Lambda Architecture

I’m been researching lamdba architectures (http://lambda-architecture.net/) and I’ve been instructed with setting up a production environment for such an architecture. I’ve decided to use an existing RabbitMQ message broker as an event source, which forwards events into Apache Storm (for the real-time part) and Apache Hadoop (for the batch part). To index both parts, Druid seemed like the best choice available.

I’ve setup a pseudo-distributed hadoop cluster and I’m trying to connect Druid to it, but I’m having some doubts. First of all, here’s my druid _common configuration:

druid.storage.type=hdfs

druid.storage.storageDirectory=/tmp/hadoop-atnogcloud/dfs/data/

So, I’m guessing the path I put here is the where my hadoop is storing data (which defaults to the path “/tmp/hadoop-/dfs/data”). However, i ran some examples from your twitter feed and, when I turn on my historical node and query it, it reads the data previously stored in the localFS. 1) Why? Should it not read data from hadoop and ignore the local one, since we’ve changed the storage location and restarted the node? Or are locally cached files never reset?

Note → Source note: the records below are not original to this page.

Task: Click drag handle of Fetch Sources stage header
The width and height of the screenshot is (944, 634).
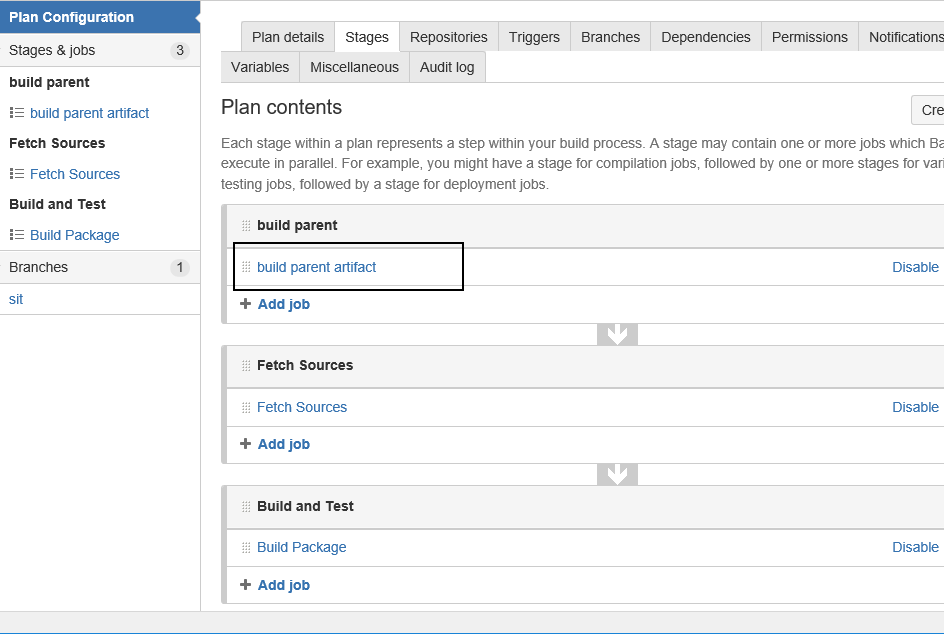Action: pos(246,366)
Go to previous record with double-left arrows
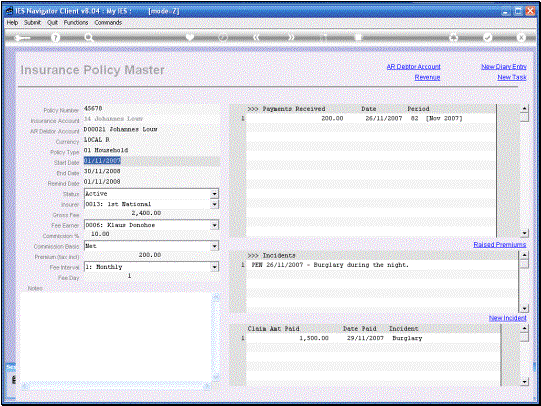 256,37
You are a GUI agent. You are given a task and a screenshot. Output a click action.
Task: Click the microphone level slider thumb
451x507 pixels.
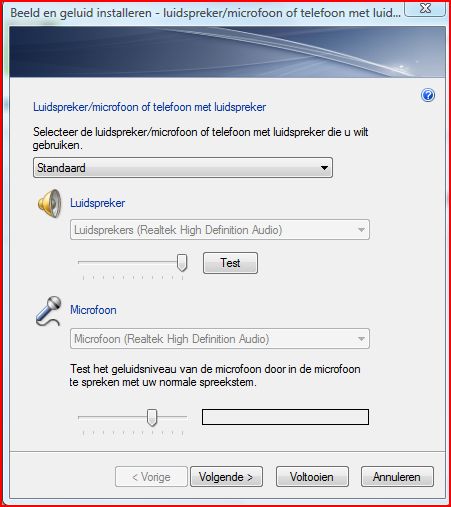coord(152,418)
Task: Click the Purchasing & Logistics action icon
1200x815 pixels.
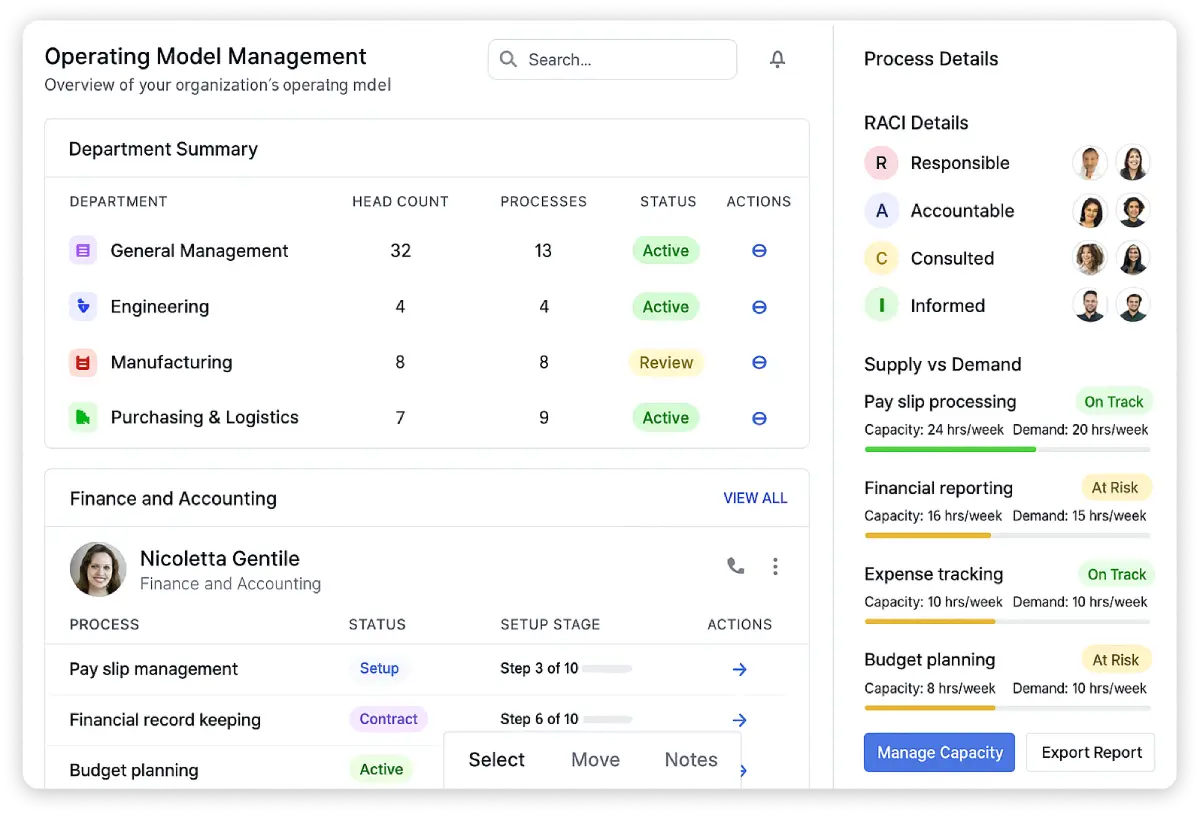Action: (x=759, y=418)
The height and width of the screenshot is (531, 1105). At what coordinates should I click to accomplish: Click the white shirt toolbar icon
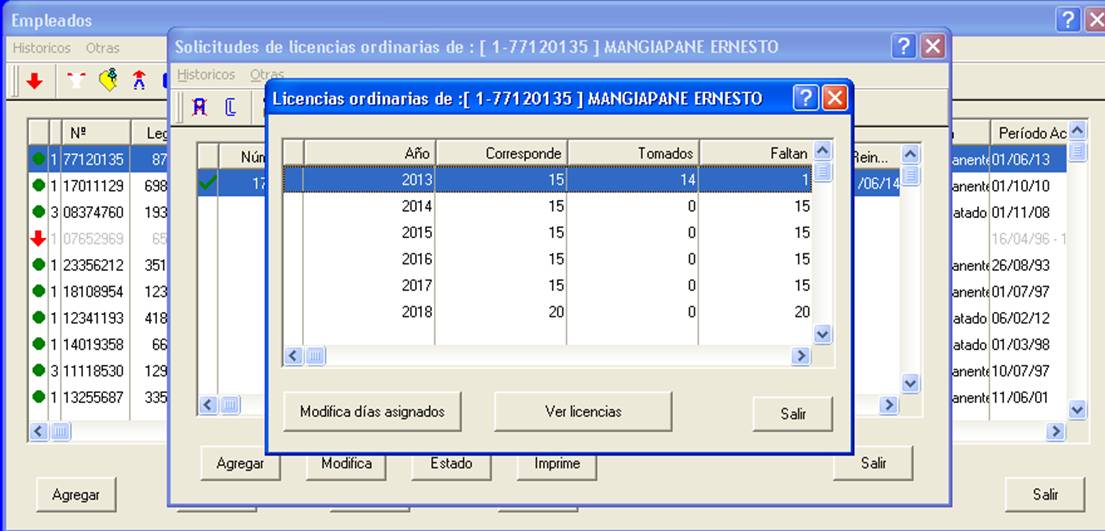point(76,80)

Next, I’ve followed http://druid.io/docs/latest/Batch-ingestion.html and I’m using the HadoopDruidIndexer to index hadoop data into my druid cluster. According to the tutorial, I don’t need indexing services running if I use this, so I should have no need for overlords, middlemanagers or peons. 2) But then, where is this run? Because I have only 1 machine, all services are here and I execute this here as well, but in a distributed cluster, which machine runs this? A dedicated one? A historical one?

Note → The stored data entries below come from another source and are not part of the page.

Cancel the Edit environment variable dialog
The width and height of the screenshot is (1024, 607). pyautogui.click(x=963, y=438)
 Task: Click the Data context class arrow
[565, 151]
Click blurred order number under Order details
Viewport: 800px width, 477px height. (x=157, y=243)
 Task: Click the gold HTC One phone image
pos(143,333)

As far as I understood it, this indexer loads data from Hadoop and indexes it, so that druid can understand the data. By the specFile, i have 2 paths: the inputSpec one and the segmentOutputPath. According to their description, the inputSpec path is “A String of input paths indicating where the raw data is located.” and the segmentPath is “the path to dump segments into.”. 3) These are all in the HDFS, right? Something like “/tmp/hadoop-atnogcloud/dfs/data/raw/” and “/tmp/hadoop-atnogcloud/dfs/data/patched/” . Does druid handle all the issues of knowing which data has been processed, which hasn’t, etc?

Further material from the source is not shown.